Thermodynamics and Urban Sprawl

Termite Mound

Evolution is just a special case of thermodynamics. Molecules spontaneously arrange themselves to optimally dissipate energy.

Society itself is a thermodynamic system for entropy dissipation. Energy goes in–in the form of food and, recently, fuels like oil–and children and buildings come out.

Government is simply the entire power structure of a region–from the President to your dad, from bandits to your boss. But when people say, “government,” they typically mean the official one written down in laws that lives in white buildings in Washington, DC.

London

When the “government” makes laws that try to change the natural flow of energy or information through society, society responds by routing around the law, just as water flows around a boulder that falls in a stream.

The ban on trade with Britain and France in the early 1800s, for example, did not actually stop people from trading with Britain and France–trade just became re-routed through smuggling operations.

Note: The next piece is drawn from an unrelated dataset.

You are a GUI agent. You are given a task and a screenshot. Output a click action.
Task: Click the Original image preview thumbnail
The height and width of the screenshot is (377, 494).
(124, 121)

It took a great deal of energy–in the form of navies–to suppress piracy and smuggling in the Gulf and Caribbean–chiefly by executing pirates and imprisoning smugglers.

Beehive

When the government decided that companies couldn’t use IQ tests in hiring anymore (because IQ tests have a “disparate impact” on minorities because black people tend to score worse, on average, than whites,) in Griggs vs. Duke Power, they didn’t start hiring more black folks. They just started using college degrees as a proxy for intelligence, contributing to the soul-crushing debt and degree inflation young people know and love today.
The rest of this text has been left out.